• [Required task]: Put every line of the records below into a Markdown table with two columns, Row and Line. Number the rows and skip any blank lines.
** Start Rows **
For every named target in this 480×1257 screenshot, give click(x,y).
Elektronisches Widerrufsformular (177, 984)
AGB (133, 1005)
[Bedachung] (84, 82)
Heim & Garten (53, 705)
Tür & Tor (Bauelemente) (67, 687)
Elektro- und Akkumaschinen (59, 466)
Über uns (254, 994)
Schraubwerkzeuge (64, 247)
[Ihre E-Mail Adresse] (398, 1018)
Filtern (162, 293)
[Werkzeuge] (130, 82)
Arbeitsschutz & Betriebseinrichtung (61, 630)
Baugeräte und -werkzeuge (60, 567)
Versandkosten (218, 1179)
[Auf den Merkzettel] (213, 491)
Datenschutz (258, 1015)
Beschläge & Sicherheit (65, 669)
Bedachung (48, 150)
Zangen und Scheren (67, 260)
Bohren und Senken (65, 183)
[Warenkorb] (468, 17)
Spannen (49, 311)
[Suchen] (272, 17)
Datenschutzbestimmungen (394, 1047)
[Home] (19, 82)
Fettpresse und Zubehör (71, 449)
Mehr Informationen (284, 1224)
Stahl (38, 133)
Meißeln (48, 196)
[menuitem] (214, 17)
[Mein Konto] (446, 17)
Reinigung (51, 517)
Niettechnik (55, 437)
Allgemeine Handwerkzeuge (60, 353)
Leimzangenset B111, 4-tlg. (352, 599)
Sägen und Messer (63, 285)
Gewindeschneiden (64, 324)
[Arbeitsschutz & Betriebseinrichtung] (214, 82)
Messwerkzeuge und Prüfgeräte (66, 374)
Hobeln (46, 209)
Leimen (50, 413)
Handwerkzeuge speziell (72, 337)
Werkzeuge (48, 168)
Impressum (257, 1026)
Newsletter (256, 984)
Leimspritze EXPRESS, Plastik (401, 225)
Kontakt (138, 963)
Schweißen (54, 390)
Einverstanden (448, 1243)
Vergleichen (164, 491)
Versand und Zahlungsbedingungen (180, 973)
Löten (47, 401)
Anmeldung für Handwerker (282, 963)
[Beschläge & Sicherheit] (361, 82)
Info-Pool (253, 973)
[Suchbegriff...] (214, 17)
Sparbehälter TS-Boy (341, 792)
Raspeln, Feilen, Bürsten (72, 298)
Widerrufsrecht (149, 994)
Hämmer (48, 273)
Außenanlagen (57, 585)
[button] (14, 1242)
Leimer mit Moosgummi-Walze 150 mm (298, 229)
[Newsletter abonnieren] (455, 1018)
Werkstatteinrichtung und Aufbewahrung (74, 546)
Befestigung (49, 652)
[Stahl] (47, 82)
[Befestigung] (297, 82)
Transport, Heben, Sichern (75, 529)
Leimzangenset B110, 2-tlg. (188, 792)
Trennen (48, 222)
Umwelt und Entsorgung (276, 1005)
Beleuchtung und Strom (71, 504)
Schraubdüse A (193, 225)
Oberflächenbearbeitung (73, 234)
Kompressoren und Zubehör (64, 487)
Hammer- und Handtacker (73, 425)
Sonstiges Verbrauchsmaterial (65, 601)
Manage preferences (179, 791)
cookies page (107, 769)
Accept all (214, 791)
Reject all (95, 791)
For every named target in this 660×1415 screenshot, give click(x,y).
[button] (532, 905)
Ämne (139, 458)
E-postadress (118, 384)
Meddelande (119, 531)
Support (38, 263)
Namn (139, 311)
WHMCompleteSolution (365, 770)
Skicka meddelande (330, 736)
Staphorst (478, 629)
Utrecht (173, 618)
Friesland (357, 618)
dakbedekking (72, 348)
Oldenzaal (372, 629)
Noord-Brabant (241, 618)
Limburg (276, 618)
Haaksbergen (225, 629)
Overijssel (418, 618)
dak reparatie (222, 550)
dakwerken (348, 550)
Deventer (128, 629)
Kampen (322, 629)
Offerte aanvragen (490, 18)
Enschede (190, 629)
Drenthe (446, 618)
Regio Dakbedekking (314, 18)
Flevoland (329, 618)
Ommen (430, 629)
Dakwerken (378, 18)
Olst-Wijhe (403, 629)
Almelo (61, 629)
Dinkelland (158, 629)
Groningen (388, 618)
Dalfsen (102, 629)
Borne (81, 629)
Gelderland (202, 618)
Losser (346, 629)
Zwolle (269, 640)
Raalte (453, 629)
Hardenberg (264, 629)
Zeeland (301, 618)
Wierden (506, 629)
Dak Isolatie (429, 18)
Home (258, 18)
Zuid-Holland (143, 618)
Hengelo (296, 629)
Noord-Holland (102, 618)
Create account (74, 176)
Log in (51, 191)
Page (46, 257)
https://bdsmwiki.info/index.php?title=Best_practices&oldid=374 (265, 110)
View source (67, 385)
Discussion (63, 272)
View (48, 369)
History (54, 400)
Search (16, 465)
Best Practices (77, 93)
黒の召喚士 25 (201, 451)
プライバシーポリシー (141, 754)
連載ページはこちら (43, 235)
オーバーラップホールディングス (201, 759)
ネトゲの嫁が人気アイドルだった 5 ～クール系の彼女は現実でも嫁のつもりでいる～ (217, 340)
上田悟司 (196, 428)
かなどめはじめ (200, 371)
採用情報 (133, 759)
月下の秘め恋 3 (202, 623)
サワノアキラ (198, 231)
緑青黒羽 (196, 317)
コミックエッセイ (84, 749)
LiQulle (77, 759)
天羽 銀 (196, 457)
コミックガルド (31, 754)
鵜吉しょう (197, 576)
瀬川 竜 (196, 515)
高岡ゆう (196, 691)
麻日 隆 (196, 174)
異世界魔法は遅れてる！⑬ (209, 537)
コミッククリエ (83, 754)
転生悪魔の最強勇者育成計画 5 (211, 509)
** End Rows **
• [Solution to the problem]:
| Row | Line |
|---|---|
| 1 | For every named target in this 480×1257 screenshot, give click(x,y). |
| 2 | Elektronisches Widerrufsformular (177, 984) |
| 3 | AGB (133, 1005) |
| 4 | [Bedachung] (84, 82) |
| 5 | Heim & Garten (53, 705) |
| 6 | Tür & Tor (Bauelemente) (67, 687) |
| 7 | Elektro- und Akkumaschinen (59, 466) |
| 8 | Über uns (254, 994) |
| 9 | Schraubwerkzeuge (64, 247) |
| 10 | [Ihre E-Mail Adresse] (398, 1018) |
| 11 | Filtern (162, 293) |
| 12 | [Werkzeuge] (130, 82) |
| 13 | Arbeitsschutz & Betriebseinrichtung (61, 630) |
| 14 | Baugeräte und -werkzeuge (60, 567) |
| 15 | Versandkosten (218, 1179) |
| 16 | [Auf den Merkzettel] (213, 491) |
| 17 | Datenschutz (258, 1015) |
| 18 | Beschläge & Sicherheit (65, 669) |
| 19 | Bedachung (48, 150) |
| 20 | Zangen und Scheren (67, 260) |
| 21 | Bohren und Senken (65, 183) |
| 22 | [Warenkorb] (468, 17) |
| 23 | Spannen (49, 311) |
| 24 | [Suchen] (272, 17) |
| 25 | Datenschutzbestimmungen (394, 1047) |
| 26 | [Home] (19, 82) |
| 27 | Fettpresse und Zubehör (71, 449) |
| 28 | Mehr Informationen (284, 1224) |
| 29 | Stahl (38, 133) |
| 30 | Meißeln (48, 196) |
| 31 | [menuitem] (214, 17) |
| 32 | [Mein Konto] (446, 17) |
| 33 | Reinigung (51, 517) |
| 34 | Niettechnik (55, 437) |
| 35 | Allgemeine Handwerkzeuge (60, 353) |
| 36 | Leimzangenset B111, 4-tlg. (352, 599) |
| 37 | Sägen und Messer (63, 285) |
| 38 | Gewindeschneiden (64, 324) |
| 39 | [Arbeitsschutz & Betriebseinrichtung] (214, 82) |
| 40 | Messwerkzeuge und Prüfgeräte (66, 374) |
| 41 | Hobeln (46, 209) |
| 42 | Leimen (50, 413) |
| 43 | Handwerkzeuge speziell (72, 337) |
| 44 | Werkzeuge (48, 168) |
| 45 | Impressum (257, 1026) |
| 46 | Newsletter (256, 984) |
| 47 | Leimspritze EXPRESS, Plastik (401, 225) |
| 48 | Kontakt (138, 963) |
| 49 | Schweißen (54, 390) |
| 50 | Einverstanden (448, 1243) |
| 51 | Vergleichen (164, 491) |
| 52 | Versand und Zahlungsbedingungen (180, 973) |
| 53 | Löten (47, 401) |
| 54 | Anmeldung für Handwerker (282, 963) |
| 55 | [Beschläge & Sicherheit] (361, 82) |
| 56 | Info-Pool (253, 973) |
| 57 | [Suchbegriff...] (214, 17) |
| 58 | Sparbehälter TS-Boy (341, 792) |
| 59 | Raspeln, Feilen, Bürsten (72, 298) |
| 60 | Widerrufsrecht (149, 994) |
| 61 | Hämmer (48, 273) |
| 62 | Außenanlagen (57, 585) |
| 63 | [button] (14, 1242) |
| 64 | Leimer mit Moosgummi-Walze 150 mm (298, 229) |
| 65 | [Newsletter abonnieren] (455, 1018) |
| 66 | Werkstatteinrichtung und Aufbewahrung (74, 546) |
| 67 | Befestigung (49, 652) |
| 68 | [Stahl] (47, 82) |
| 69 | [Befestigung] (297, 82) |
| 70 | Transport, Heben, Sichern (75, 529) |
| 71 | Leimzangenset B110, 2-tlg. (188, 792) |
| 72 | Trennen (48, 222) |
| 73 | Umwelt und Entsorgung (276, 1005) |
| 74 | Beleuchtung und Strom (71, 504) |
| 75 | Schraubdüse A (193, 225) |
| 76 | Oberflächenbearbeitung (73, 234) |
| 77 | Kompressoren und Zubehör (64, 487) |
| 78 | Hammer- und Handtacker (73, 425) |
| 79 | Sonstiges Verbrauchsmaterial (65, 601) |
| 80 | Manage preferences (179, 791) |
| 81 | cookies page (107, 769) |
| 82 | Accept all (214, 791) |
| 83 | Reject all (95, 791) |
| 84 | For every named target in this 660×1415 screenshot, give click(x,y). |
| 85 | [button] (532, 905) |
| 86 | Ämne (139, 458) |
| 87 | E-postadress (118, 384) |
| 88 | Meddelande (119, 531) |
| 89 | Support (38, 263) |
| 90 | Namn (139, 311) |
| 91 | WHMCompleteSolution (365, 770) |
| 92 | Skicka meddelande (330, 736) |
| 93 | Staphorst (478, 629) |
| 94 | Utrecht (173, 618) |
| 95 | Friesland (357, 618) |
| 96 | dakbedekking (72, 348) |
| 97 | Oldenzaal (372, 629) |
| 98 | Noord-Brabant (241, 618) |
| 99 | Limburg (276, 618) |
| 100 | Haaksbergen (225, 629) |
| 101 | Overijssel (418, 618) |
| 102 | dak reparatie (222, 550) |
| 103 | dakwerken (348, 550) |
| 104 | Deventer (128, 629) |
| 105 | Kampen (322, 629) |
| 106 | Offerte aanvragen (490, 18) |
| 107 | Enschede (190, 629) |
| 108 | Drenthe (446, 618) |
| 109 | Regio Dakbedekking (314, 18) |
| 110 | Flevoland (329, 618) |
| 111 | Ommen (430, 629) |
| 112 | Dakwerken (378, 18) |
| 113 | Olst-Wijhe (403, 629) |
| 114 | Almelo (61, 629) |
| 115 | Dinkelland (158, 629) |
| 116 | Groningen (388, 618) |
| 117 | Dalfsen (102, 629) |
| 118 | Borne (81, 629) |
| 119 | Gelderland (202, 618) |
| 120 | Losser (346, 629) |
| 121 | Zwolle (269, 640) |
| 122 | Raalte (453, 629) |
| 123 | Hardenberg (264, 629) |
| 124 | Zeeland (301, 618) |
| 125 | Wierden (506, 629) |
| 126 | Dak Isolatie (429, 18) |
| 127 | Home (258, 18) |
| 128 | Zuid-Holland (143, 618) |
| 129 | Hengelo (296, 629) |
| 130 | Noord-Holland (102, 618) |
| 131 | Create account (74, 176) |
| 132 | Log in (51, 191) |
| 133 | Page (46, 257) |
| 134 | https://bdsmwiki.info/index.php?title=Best_practices&oldid=374 (265, 110) |
| 135 | View source (67, 385) |
| 136 | Discussion (63, 272) |
| 137 | View (48, 369) |
| 138 | History (54, 400) |
| 139 | Search (16, 465) |
| 140 | Best Practices (77, 93) |
| 141 | 黒の召喚士 25 (201, 451) |
| 142 | プライバシーポリシー (141, 754) |
| 143 | 連載ページはこちら (43, 235) |
| 144 | オーバーラップホールディングス (201, 759) |
| 145 | ネトゲの嫁が人気アイドルだった 5 ～クール系の彼女は現実でも嫁のつもりでいる～ (217, 340) |
| 146 | 上田悟司 (196, 428) |
| 147 | かなどめはじめ (200, 371) |
| 148 | 採用情報 (133, 759) |
| 149 | 月下の秘め恋 3 (202, 623) |
| 150 | サワノアキラ (198, 231) |
| 151 | 緑青黒羽 (196, 317) |
| 152 | コミックエッセイ (84, 749) |
| 153 | LiQulle (77, 759) |
| 154 | 天羽 銀 (196, 457) |
| 155 | コミックガルド (31, 754) |
| 156 | 鵜吉しょう (197, 576) |
| 157 | 瀬川 竜 (196, 515) |
| 158 | 高岡ゆう (196, 691) |
| 159 | 麻日 隆 (196, 174) |
| 160 | 異世界魔法は遅れてる！⑬ (209, 537) |
| 161 | コミッククリエ (83, 754) |
| 162 | 転生悪魔の最強勇者育成計画 5 (211, 509) |